BTW. The Return value from the custom function contains the assigned value…

lamanp (BOB member since 2008-09-02)

system · October 7, 2009, 11:11am

I’m still not sure why you cannot just use a Global variable?

If you check the manual I cannot find anywhere it says you can return a value via a parameter from a DF?

speed12 (BOB member since 2004-09-27)

system · October 7, 2009, 11:15am

As I described above, that also remains empty (unassigned). My question remains, what’s the use of an output call parameter on a dataflow, if it cannot be assigned?

lamanp (BOB member since 2008-09-02)

system · October 7, 2009, 11:36am

You have two questions there - why does DI permit you to define a parameter type of output for a DF if it doesn’t support it - I do not know.

The second one, yes the GV should be set, I have just tried it here and it works fine. When you say you have a second query with a print statement - do you mean a script?

speed12 (BOB member since 2004-09-27)

system · October 7, 2009, 11:48am

No, I have a subsequent query transform with somr dummy columns that contains a print statements in the mapping. These prove that the global variable is not set, but the EXP_assign_int function does return a value, because that’s mapped to a column who’se value is mapped to the print statement.

lamanp (BOB member since 2008-09-02)

system · September 11, 2010, 12:58pm

Sorry, to resurrect the old thread.

I’m trying to assign a global variable in the custom function that is called in the query transform within the dataflow. I have the same issue - within the function the global variable is assigned and I can print it. But when I print it in the workflow to which the dataflow belongs - it is empty.

Also, what is interesting is that when I validate the function syntax I get a warning: “[Function:f_test] The function <f_test> contains an invalid expression. Additional information: <Referencing undeclared variable <$V1>. Please declare the variable in the context it is being used in”. But at the same time global variable is visible in the Parameters tab.

Did anybody succeeded in this?

Thank you for your help
Leonid

lxshteyn (BOB member since 2010-08-19)

system · September 11, 2010, 4:43pm

As far as I understand now, the issue is the scope in which a variable is used. The term global variable is somewhat misleading, because it behaves different from global variables in many programming languages. Since a data flow runs as a separate process, it gets a copy of the global variable. That copy can be set within the data flow, but does not change the global variable itself. Therefore that remains unchanged.

Can anybody confirm this?

lamanp (BOB member since 2008-09-02)

system · September 13, 2010, 7:46am

A dataflow is a process of its own and variables are passed in by value, not by reference.
So when you pass in the variable $X with the value 32 to the dataflow, inside the dataflow a new memory structure will be allocated and the value 32 written into. Now you modify that value and hence the memory structure. But that hos no effect to the memory structure and hence the value of the workflow, it is still 32.
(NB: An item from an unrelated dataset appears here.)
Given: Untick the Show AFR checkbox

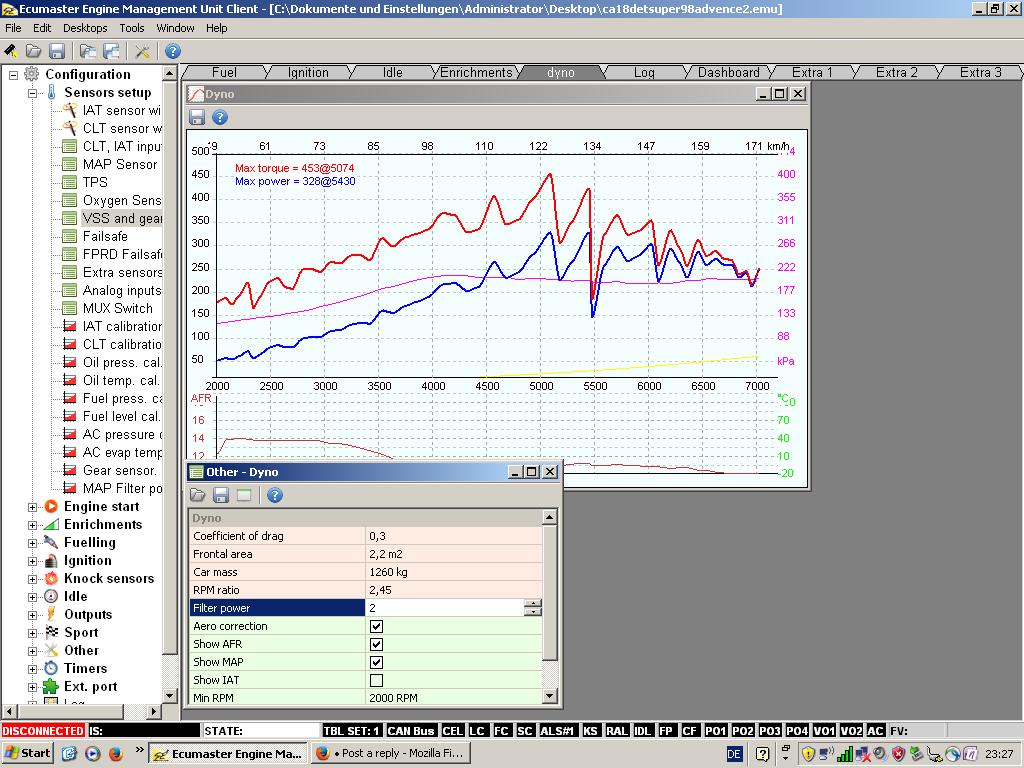Looking at the screenshot, I should tap(376, 644).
Overall might not have been the wisest decision to implement that in DI this way, on the other hand you could run into lot of troubles else, two threads changing the same variable at the same time, parallel processing in general, multi-process architecture, grid computing,…

Werner Daehn (BOB member since 2004-12-17)
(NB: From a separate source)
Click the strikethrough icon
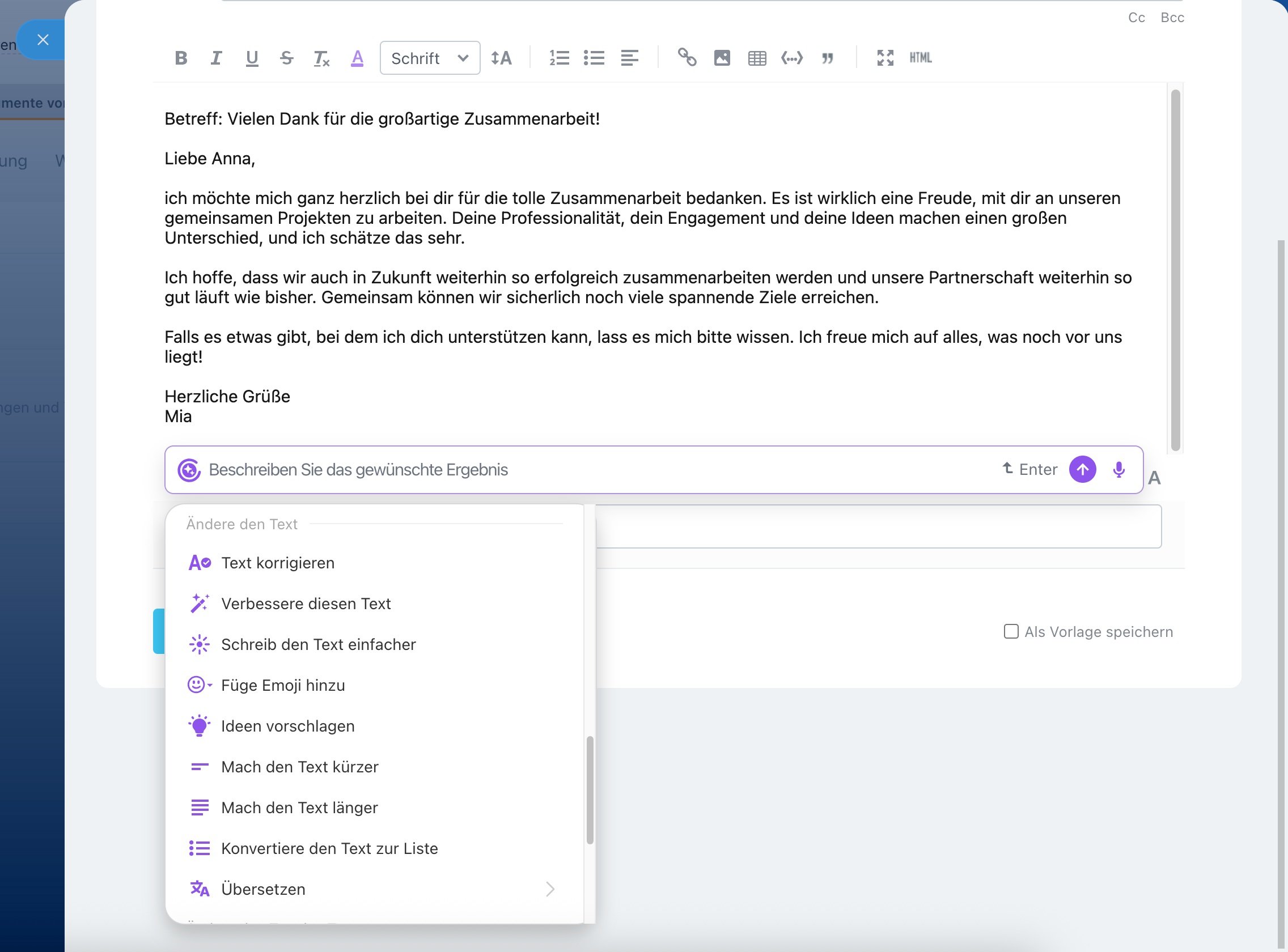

system · September 13, 2010, 3:07pm

I agree. Then what is the best way to pass data between the dataflow and the outside world without creating permanent database tables?

Thank you

lxshteyn (BOB member since 2010-08-19)

system · September 14, 2010, 7:38am

What is the use case?

Werner Daehn (BOB member since 2004-12-17)
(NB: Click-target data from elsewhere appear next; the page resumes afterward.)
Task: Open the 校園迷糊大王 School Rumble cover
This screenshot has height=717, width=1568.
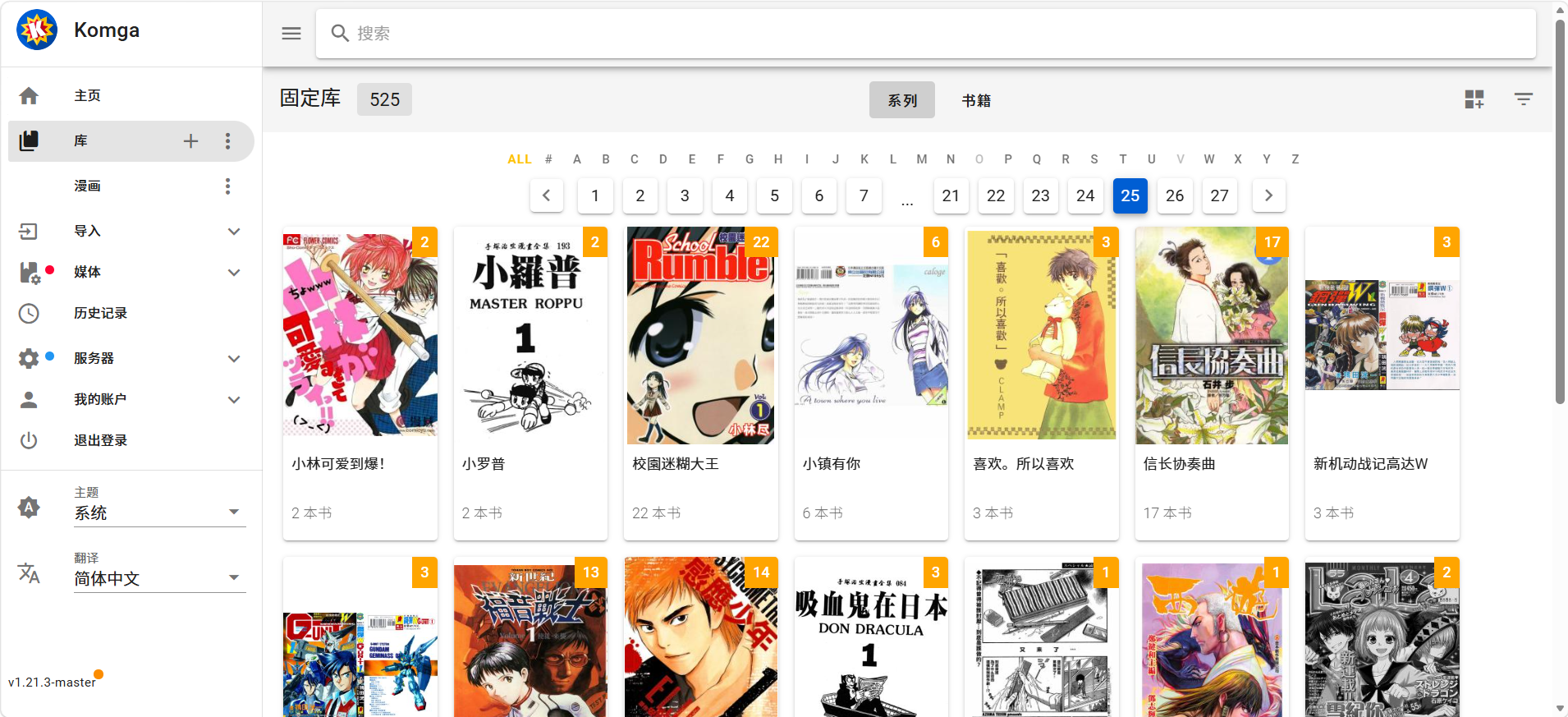Action: coord(700,335)
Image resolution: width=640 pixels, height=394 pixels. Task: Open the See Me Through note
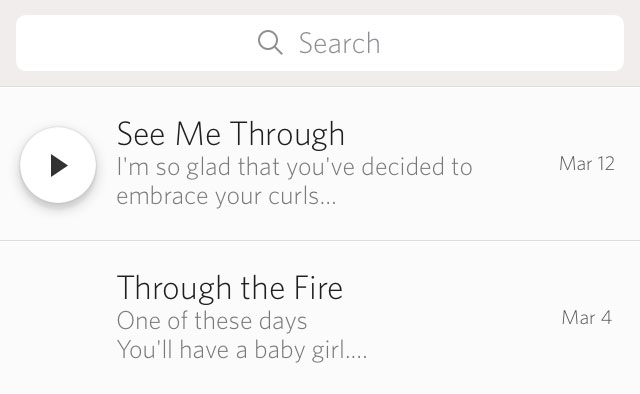320,164
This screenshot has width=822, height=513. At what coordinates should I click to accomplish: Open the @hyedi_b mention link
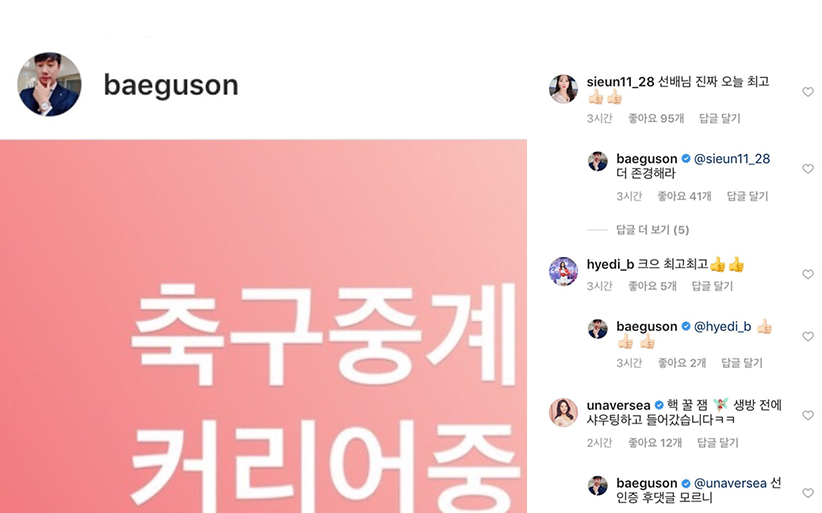click(722, 326)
system · September 26, 2014, 2:04pm

I have a use case!

In my dataflow, I have a CASE statement that checks for duplicate rows in the source stream (a group by query with record count > 1). I branch off and write these records to a duplicate file.

It seems that if I want header rows in my file, these are written even if no duplicates are put in the file. In a script after the dataflow, I check for the size of the duplicate file and send an email notification if the size > 0. Well, header row only runs show 1 kb which is not definitive enough. Essentially we only want notifications if duplicates exist so I considered setting a variable in the duplicate branch of the dataflow if any records came through the CASE branch.

Is it possible to set an OUT parameter with this value that the script can pick up (which I assume to be in the same context as the containing workflow)?

Chris

cfachris (BOB member since 2003-09-03)